Re: [Haskell-cafe] How to correctly benchmark code with Criterion?

18 Oct 2012

      On 18 October 2012 13:15, Janek S.  wrote:
...
...
Something like this might work, not sure what the canonical way is.
(...)
This is basically the same as the answer I was given on SO. My concerns about this solutions are:
- rnf requires its parameter to belong to NFData type class. This is not the case for some data
structures like Repa arrays.
For unboxed arrays of primitive types WHNF = NF.  That is, once the
array is constructed all its elements will be in WHNF.
...
- evaluate only evaluates its argument to WHNF - is this enough? If I have a tuple containing two
lists won't this only evaluate the tuple construtor and leave the lists as thunks? This is
actually the case in my code.
That is why you use "rnf" from the NFData type class. You use
"evaluate" to kick-start rnf which then goes ahead and evaluates
everything (assuming the NFData instance has been defined correctly.)
...
As I said previously, it seems that Criterion somehow evaluates the data so that time needed for
its creation is not included in the benchmark. I modified my dataBuild function to look lik this:
dataBuild gen = unsafePerformIO $ do
    let x = (take 6 $ randoms gen, take 2048 $ randoms gen)
    delayThread 1000000
    return x
When I ran the benchmark, criterion estimated the time needed to complete it to over 100 seconds
(which means that delayThread worked and was used as a basis for estimation), but the benchamrk
was finished much faster and there was no difference in the final result comparing to the normal
dataBuild function.
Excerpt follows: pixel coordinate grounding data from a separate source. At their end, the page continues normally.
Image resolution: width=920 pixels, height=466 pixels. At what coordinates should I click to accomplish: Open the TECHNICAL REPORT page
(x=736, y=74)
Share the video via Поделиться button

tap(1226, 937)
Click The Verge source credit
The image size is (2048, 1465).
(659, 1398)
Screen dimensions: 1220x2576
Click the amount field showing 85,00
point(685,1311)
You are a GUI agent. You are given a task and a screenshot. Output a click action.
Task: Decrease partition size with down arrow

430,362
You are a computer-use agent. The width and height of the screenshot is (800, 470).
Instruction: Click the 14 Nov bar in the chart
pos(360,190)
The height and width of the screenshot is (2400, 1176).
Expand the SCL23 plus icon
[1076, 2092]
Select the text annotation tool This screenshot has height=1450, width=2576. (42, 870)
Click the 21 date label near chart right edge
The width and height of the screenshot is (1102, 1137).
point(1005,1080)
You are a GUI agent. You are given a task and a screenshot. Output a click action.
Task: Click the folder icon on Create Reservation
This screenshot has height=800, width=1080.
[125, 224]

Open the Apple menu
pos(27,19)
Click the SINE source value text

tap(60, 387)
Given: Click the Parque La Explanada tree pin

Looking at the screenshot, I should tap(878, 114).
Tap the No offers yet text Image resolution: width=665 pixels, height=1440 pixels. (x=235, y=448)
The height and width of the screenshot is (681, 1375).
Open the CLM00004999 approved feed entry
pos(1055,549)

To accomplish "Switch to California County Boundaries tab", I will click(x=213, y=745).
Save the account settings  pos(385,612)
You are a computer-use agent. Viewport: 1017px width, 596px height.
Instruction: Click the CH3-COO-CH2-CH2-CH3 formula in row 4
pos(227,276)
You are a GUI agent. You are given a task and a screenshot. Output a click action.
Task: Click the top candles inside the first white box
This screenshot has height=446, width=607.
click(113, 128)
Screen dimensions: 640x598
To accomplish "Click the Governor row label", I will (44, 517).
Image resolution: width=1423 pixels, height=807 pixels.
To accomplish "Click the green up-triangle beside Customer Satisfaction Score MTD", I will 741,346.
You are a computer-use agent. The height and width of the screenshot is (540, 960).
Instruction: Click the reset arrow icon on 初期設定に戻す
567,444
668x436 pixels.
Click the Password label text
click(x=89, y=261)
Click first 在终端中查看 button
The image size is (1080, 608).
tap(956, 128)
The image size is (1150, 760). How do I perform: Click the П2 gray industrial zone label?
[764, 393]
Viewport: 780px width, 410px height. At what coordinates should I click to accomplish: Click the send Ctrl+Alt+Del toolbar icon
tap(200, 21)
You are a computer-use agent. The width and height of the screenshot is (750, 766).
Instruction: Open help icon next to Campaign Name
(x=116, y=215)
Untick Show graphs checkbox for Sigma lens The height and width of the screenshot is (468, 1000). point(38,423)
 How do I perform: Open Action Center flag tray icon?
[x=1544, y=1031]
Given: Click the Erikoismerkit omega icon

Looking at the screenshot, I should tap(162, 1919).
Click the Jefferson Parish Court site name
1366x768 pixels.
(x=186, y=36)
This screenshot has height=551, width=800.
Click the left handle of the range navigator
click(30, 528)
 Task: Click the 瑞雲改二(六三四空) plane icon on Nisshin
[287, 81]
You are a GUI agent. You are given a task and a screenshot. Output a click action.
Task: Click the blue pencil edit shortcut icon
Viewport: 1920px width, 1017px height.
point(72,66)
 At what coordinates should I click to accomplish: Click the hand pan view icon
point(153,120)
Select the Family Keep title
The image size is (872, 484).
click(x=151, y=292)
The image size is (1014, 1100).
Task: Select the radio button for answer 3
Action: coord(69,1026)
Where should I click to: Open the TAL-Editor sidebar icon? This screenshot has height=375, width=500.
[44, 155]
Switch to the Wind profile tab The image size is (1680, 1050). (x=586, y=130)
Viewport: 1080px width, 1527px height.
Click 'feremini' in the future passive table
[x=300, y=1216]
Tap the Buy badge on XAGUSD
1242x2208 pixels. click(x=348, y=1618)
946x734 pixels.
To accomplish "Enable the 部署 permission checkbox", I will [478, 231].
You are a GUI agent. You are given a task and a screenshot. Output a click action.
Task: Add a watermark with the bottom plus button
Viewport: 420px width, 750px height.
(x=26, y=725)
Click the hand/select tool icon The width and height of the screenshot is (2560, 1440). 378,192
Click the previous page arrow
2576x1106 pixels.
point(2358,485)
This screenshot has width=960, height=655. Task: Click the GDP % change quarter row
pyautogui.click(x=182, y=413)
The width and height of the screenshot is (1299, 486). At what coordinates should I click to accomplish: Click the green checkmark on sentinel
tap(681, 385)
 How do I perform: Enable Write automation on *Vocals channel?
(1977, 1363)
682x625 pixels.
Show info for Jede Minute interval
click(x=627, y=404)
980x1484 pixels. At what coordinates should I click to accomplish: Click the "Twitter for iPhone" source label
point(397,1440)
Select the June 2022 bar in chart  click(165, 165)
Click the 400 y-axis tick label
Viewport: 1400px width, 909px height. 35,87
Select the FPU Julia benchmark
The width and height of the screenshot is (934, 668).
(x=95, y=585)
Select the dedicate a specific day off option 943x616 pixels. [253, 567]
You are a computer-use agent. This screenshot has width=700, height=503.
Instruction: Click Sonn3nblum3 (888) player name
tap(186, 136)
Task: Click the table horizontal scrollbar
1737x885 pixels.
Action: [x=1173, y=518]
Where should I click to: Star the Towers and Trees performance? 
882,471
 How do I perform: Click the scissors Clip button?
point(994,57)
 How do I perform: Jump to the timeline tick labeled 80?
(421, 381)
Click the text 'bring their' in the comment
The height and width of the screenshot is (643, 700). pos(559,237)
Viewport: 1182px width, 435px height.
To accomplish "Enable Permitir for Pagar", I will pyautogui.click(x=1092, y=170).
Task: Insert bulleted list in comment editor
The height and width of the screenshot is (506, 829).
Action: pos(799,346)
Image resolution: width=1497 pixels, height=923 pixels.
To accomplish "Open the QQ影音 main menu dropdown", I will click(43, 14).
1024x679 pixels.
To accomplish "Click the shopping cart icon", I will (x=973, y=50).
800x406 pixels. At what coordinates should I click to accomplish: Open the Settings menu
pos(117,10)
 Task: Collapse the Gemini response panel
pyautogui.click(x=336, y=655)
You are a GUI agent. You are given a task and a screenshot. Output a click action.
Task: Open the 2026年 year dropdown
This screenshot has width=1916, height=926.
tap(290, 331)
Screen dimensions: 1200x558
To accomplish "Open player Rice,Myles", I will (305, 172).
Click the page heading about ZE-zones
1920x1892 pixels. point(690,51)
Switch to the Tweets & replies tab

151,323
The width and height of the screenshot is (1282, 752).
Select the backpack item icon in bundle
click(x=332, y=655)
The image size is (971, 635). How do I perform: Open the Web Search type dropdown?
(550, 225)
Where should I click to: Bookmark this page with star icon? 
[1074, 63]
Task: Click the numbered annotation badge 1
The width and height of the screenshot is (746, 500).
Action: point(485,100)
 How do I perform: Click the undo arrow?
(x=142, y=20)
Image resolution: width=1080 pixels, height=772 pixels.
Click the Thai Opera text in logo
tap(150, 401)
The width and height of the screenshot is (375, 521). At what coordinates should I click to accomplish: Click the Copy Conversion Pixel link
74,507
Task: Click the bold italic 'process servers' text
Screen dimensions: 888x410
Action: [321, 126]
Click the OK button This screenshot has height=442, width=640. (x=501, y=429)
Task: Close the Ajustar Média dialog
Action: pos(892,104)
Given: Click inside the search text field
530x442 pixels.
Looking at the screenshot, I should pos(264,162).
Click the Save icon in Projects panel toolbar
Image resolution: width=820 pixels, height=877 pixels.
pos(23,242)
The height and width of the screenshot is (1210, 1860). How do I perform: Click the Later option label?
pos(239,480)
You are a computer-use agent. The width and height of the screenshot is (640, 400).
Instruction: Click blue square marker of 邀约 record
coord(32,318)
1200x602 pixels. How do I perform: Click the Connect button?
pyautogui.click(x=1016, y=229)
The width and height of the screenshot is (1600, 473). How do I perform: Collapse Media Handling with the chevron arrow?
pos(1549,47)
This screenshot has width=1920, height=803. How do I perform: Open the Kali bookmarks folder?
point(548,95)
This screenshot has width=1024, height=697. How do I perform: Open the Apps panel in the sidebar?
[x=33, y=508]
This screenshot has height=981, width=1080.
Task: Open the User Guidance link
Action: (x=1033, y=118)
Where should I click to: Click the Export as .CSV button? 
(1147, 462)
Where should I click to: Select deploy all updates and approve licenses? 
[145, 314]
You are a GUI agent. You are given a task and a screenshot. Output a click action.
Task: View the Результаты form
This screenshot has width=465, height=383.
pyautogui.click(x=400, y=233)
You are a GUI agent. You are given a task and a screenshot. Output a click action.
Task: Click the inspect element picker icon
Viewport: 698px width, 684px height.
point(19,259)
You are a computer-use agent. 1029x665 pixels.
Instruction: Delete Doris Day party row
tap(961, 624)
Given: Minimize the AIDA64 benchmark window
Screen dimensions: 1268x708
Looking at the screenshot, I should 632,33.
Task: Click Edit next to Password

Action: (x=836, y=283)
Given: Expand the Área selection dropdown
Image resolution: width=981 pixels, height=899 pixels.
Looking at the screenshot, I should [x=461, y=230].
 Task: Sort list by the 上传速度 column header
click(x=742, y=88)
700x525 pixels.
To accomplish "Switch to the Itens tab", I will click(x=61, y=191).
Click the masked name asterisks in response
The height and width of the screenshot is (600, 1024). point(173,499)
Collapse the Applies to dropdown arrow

This suggests that once data was created and used for estimation, the
dataBuild function was not used again. The main question is: is this observation correct? In this
question on SO:
http://stackoverflow.com/questions/6637968/how-to-use-criterion-to-measure-p...
one of the aswers says that there is no automatic memoization, while it looks that in fact the
values of dataBuild are memoized. I have a feeling that I am misunderstanding something.
If you bind an expression to a variable and then reuse that variable,
the expression is only evaluated once. That is, in "let x = expr in
..." the expression is only evaluated once. However, if you have "f y
= let x = expr in ..." then the expression is evaluated once per
function call.
...
...
I don't know if you have already read them,
but Tibell's slides on High Performance Haskell are pretty good:
http://www.slideshare.net/tibbe/highperformance-haskell
There is a section at the end where he runs several tests using Criterion.
I skimmed the slides and slide 59 seems to show that my concerns regarding WHNF might be true.
It's usually safe if you benchmark a function. However, you most
likely want the result to be in normal form.  The "nf" does this for
you. So, if your benchmark function has type "f :: X -> ([Double],
Double)", your benchmark will be:

  bench "f" (nf f input)

The first run will evaluate the input (and discard the runtime) and
all subsequent runs will evaluate the result to normal form. For repa
you can use deepSeqArray [1] if your array is not unboxed:

  bench "f'" (whnf (deepSeqArray . f) input)

[1]: http://hackage.haskell.org/packages/archive/repa/3.2.2.2/doc/html/Data-Array...

Re: [Haskell-cafe] How to correctly benchmark code with Criterion?

Thomas Schilling